• _Data to use_
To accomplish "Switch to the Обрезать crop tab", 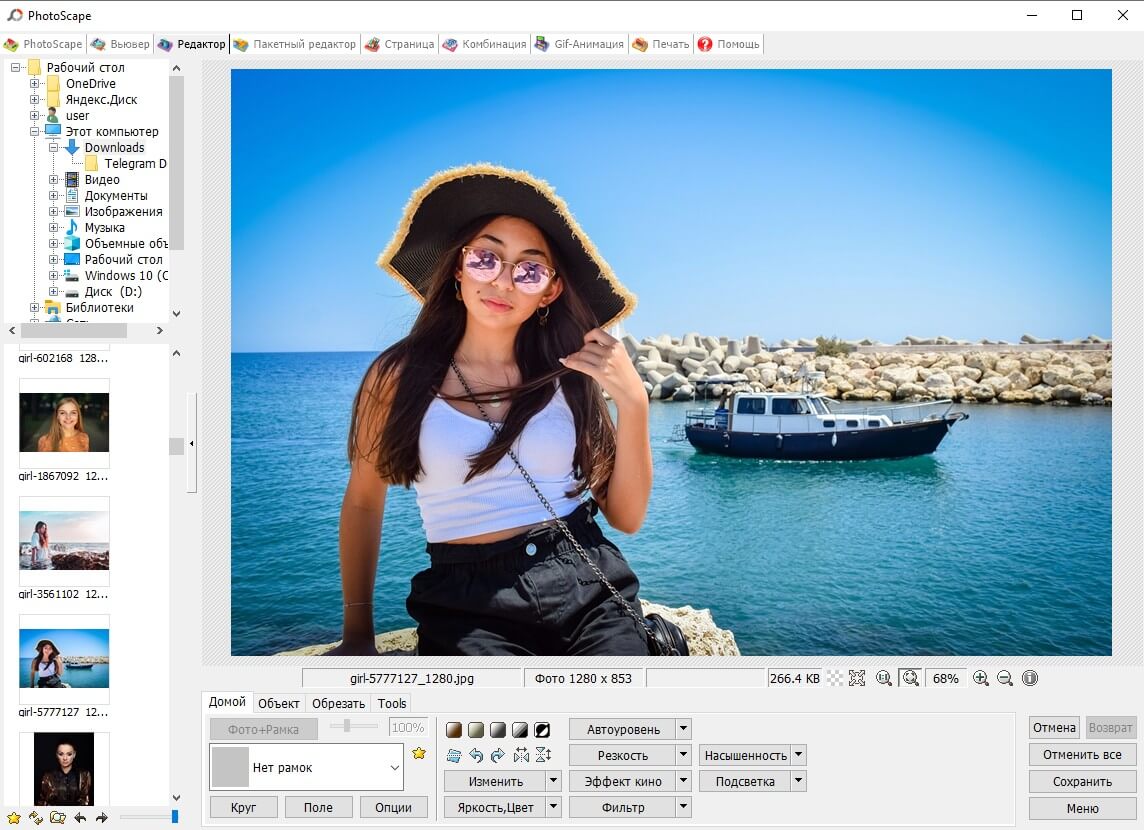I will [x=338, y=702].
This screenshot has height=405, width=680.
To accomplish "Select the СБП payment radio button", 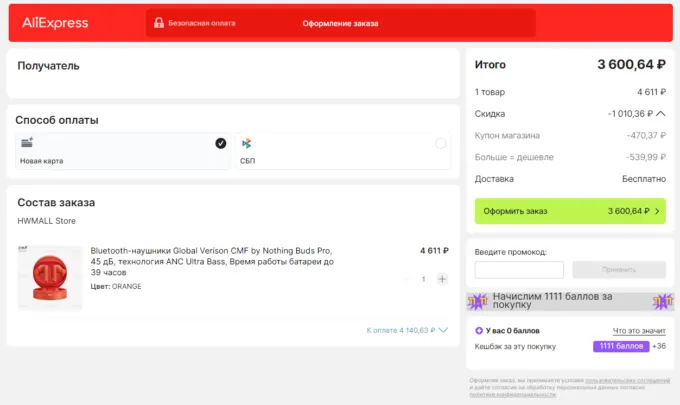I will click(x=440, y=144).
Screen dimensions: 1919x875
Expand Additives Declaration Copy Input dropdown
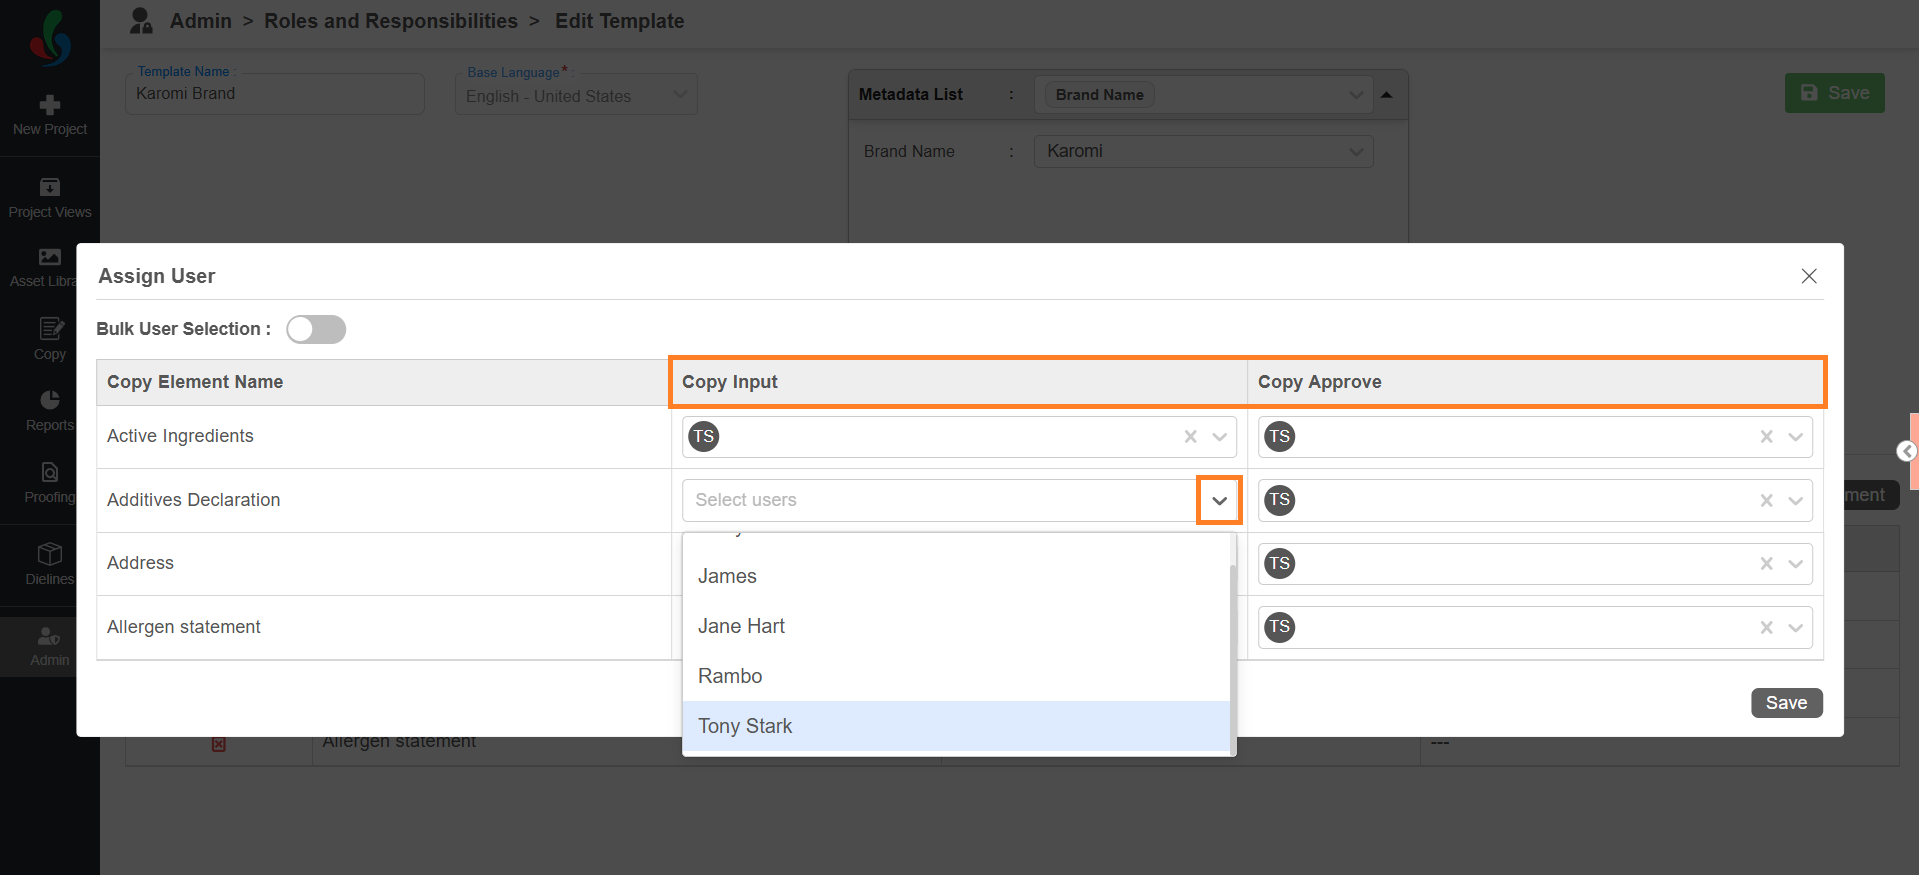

• _Exercise requirements_
From the line containing "Screen dimensions: 1919x875" to the last line of the listing above, transcribe each line exactly, skipping the pictures.

• _Problem solution_
Screen dimensions: 1919x875
Expand Additives Declaration Copy Input dropdown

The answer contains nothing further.